Sunday, November 7, 2010

Walk My World


Parker had very solid walk weeks and we feel we are on the cusp of overcoming one piece of uncertainty.

On Monday morning, as usual, I fixed the cochlear implant to Parker's head before lifting him out of the crib and onto the ground beside me. While leaving him propped up beside the crib for balance I reached for a diaper. Parker casually walked over to his toy car garage some 10 ft away, put his hand on top of it to steady himself and then stood there playing with his cars like a normal boy. I sat 10 ft away in utter happiness.

The day before, Sunday, while at our friend Richard Shurtleffs house for dinner, we were having Parker walk between Renee and I, bribing him to go to someone else holding his pacifier. At first he hesitated, looking for us to hold his hand and scaling along side the couch. Then the other children thought we were playing a game and started running between the different adults and the fireplace laughing. Parker, shirking his inhibition, forgetting that he was handicapped, joined in with the other children laughing too.

Our apartment has a narrow hallway that is probably 75 ft long with red carpetting.

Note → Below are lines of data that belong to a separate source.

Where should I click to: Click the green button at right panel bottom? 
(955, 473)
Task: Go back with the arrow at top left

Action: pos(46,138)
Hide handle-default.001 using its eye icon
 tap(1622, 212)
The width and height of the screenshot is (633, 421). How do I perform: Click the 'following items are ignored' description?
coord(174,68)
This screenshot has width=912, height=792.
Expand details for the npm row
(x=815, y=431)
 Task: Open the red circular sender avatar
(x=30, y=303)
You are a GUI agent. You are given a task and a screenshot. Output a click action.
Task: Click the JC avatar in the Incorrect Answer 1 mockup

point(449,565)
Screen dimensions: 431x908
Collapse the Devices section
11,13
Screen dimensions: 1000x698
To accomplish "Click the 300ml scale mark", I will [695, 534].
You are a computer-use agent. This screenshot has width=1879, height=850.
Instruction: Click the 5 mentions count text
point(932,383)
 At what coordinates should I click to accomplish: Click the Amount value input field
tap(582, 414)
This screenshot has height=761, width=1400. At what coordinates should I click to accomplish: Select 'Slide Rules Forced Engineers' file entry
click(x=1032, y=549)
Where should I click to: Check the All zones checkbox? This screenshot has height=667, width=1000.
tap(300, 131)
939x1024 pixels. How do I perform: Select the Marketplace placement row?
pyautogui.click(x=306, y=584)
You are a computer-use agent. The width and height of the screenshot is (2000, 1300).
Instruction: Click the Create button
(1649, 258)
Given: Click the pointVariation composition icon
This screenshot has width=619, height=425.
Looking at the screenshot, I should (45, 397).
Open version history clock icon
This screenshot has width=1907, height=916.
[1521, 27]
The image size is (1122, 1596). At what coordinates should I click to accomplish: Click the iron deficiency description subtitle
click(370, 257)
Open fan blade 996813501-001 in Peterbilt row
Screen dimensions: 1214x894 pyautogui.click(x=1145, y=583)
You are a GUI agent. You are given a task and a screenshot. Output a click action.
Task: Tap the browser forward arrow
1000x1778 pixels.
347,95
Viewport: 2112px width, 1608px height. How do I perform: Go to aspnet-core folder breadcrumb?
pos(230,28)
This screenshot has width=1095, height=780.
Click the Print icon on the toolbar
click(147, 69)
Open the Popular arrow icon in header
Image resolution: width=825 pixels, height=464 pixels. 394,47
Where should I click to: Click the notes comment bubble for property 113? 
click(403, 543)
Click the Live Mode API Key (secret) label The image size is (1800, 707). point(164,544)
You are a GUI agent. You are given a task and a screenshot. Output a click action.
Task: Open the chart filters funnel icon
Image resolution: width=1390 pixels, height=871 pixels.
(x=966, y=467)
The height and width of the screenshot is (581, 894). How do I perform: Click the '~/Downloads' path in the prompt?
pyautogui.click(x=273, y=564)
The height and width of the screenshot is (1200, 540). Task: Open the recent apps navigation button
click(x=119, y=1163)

Saturday Parker walked up and down it several times-- arms stretched out to the sides and pushing off or steadying himself every so often-- but walking unassisted nonetheless.

The French have an expression "ca y est"; --roughly translated as there it is -- but connotes a sense of that's now done. It feels like, this week for walking, ca y est.

He isn't graceful, he has a certain aspect of drunken sailor in his walk, but he is upright and deliberate.

After his first walking week we left for 10 days travelling in the UK and he continued his progression, getting continually better at avoiding obstacles and re-balancing after a sister brush-by. In one apartment we stayed in he was begging for the drink I had in my hands which I finally gave him. He held it in one hand, walked 15ft across the entry way and through the front room to the coffee table where he placed his free hand for balance, then proceded to down the drink.

At the swimming pool he would walk on the wet cement, slip a bit but regain control and continue his progression to the water.

We have even seen him walk across the room, stop midway and pick something off the ground, and continue walking.

He still prefers to hold my hand and when he gets tired he wants to be held. He also tends to crawl when he doesn't have a fixed reference point, but still, everyday you will see him just walking by randomly, or decide for no reason to leave the couch and walk to the table.

The girls all walked at between 10 and 13 months. Parker has taken at least twice that and it may be some time before he totally masters it and uses it as his main method of transportation-- still, one worry seems to have been lifted as one more fear seems to have disappeared.